Public spaces that offer general computer use, such as libraries, may be forced to restrict access to sites that enable people to post user profiles, according to this story by News.com’s Declan McCullagh.
The measure, dubbed the “Deleting Online Predators Act of 2006,” would cast a sweeping net around public computers, forcing network administrators to virtually wall off access to websites.
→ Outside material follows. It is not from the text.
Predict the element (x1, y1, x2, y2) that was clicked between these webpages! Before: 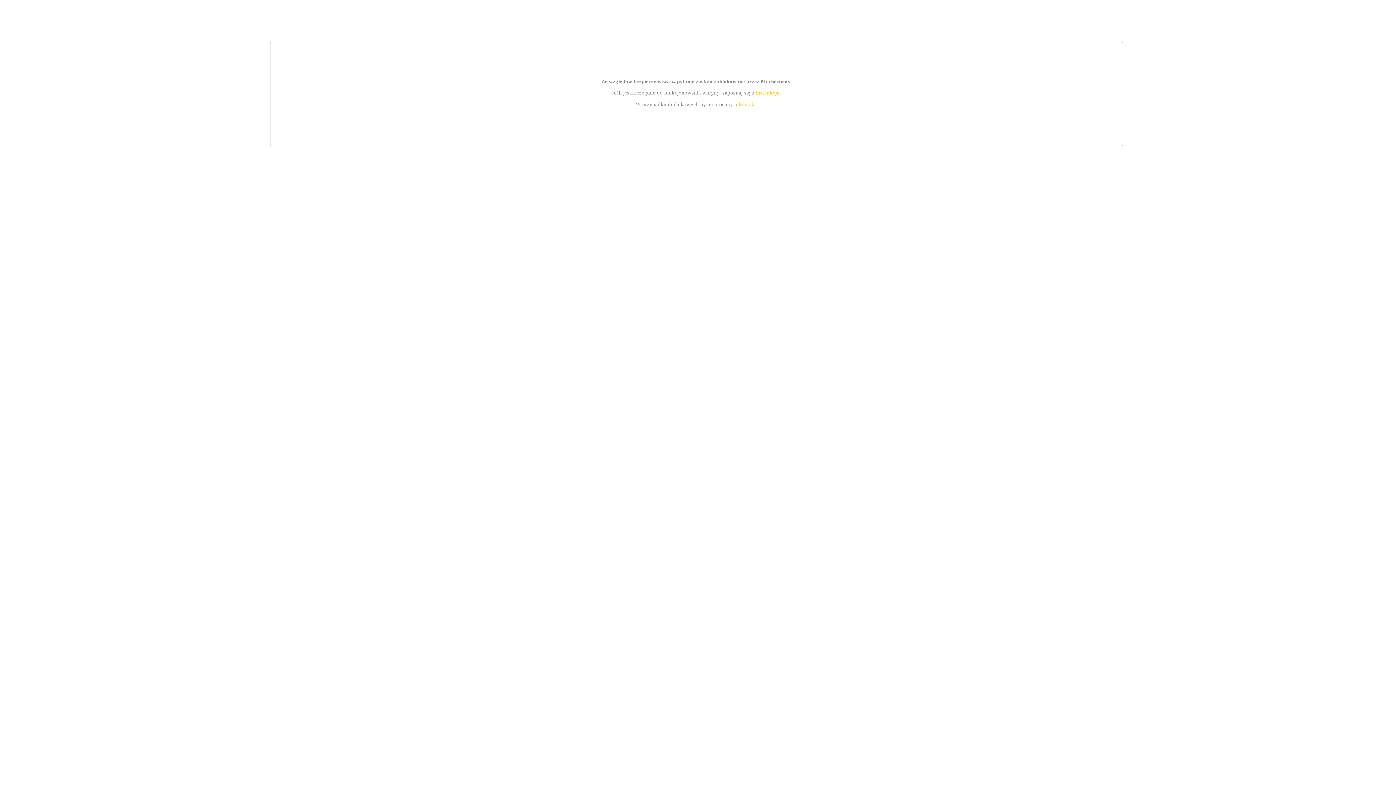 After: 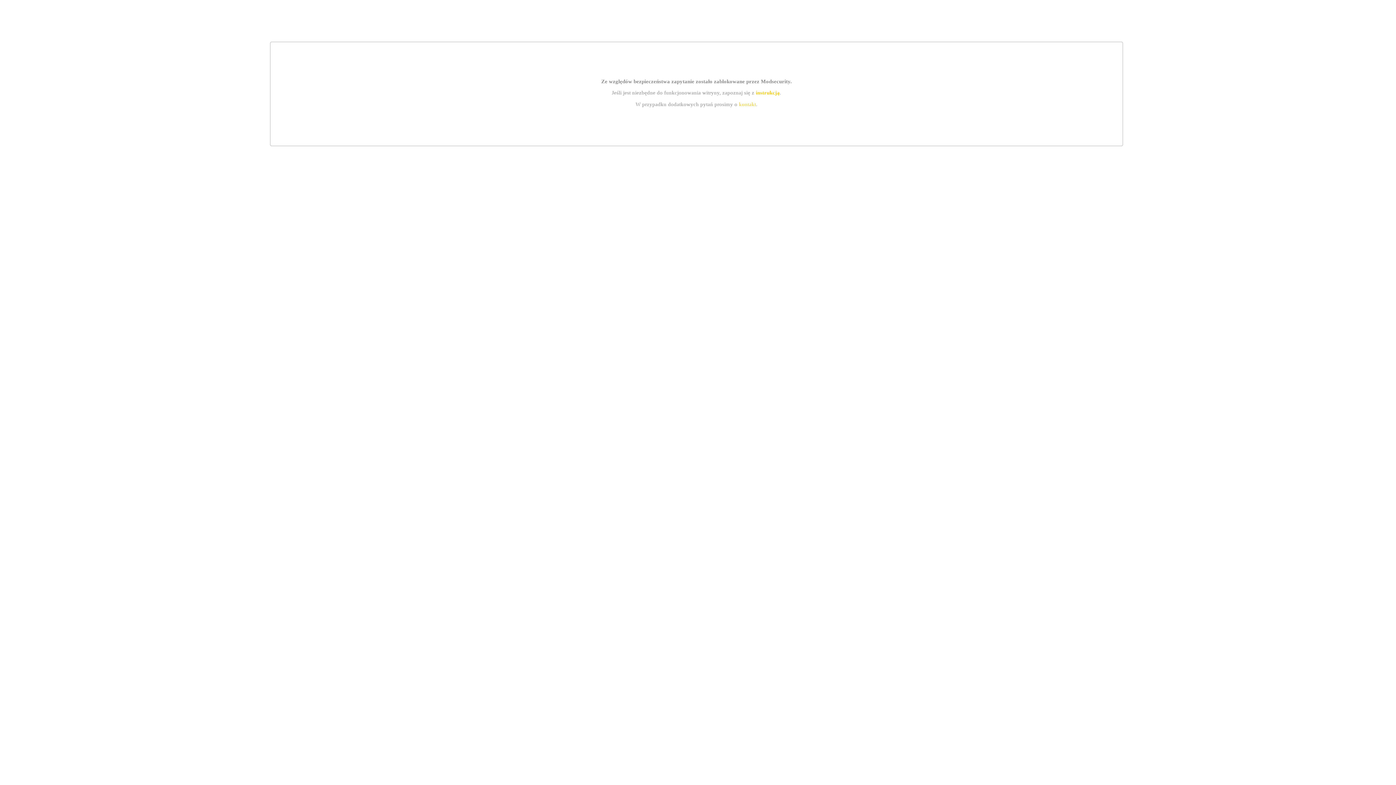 Action: label: instrukcją bbox: (755, 89, 779, 95)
The American Library Association fought hard against the measure, which passed the House of Representatives by a vote of 410-15, because the group says it would “hinder students’ ability to engage in distance learning and block library computer users from accessing a wide array of essential Internet applications including instant messaging, email, wikis and blogs,” said ALA president Leslie Burger, according to this post on LibraryJournal.com.
This is just the latest frightening attempt by politicians to limit access to cyberspace, something that just a few years ago was unthinkable. However, our lawmakers have shown an immense ignorance about the underlying structures and philosophies that helped fuel the growth of the Internet, as Senator Ted Stevens (R-AK) illustrated with his ridiculous description of how information is delivered, so there is little reason to believe there won’t be more legislation like this in the near term.
What makes the future of Net regulation scarier: it’s an election year, when difficult issues oftentimes get boiled down into easy-to-sell slogans. It appears as if the DOPA legislation was crafted in part by a group of Republican lawmakers who call themselves the “Suburban Caucus” and have assembled a four-tiered platform of education, health care, conservation, and economic issues aimed at winning the heartland vote, according this article on TheHill.com:
In other words, stopping child predators and fixing a slowing economy are very difficult tasks, but blocking MySpace accounts in public libraries is easy.
Child safety and education are an obvious focus of these other issues, and many of these prospective voters are also concerned that it will be harder for their children to remain in the middle class than it was for them or their parents to get there.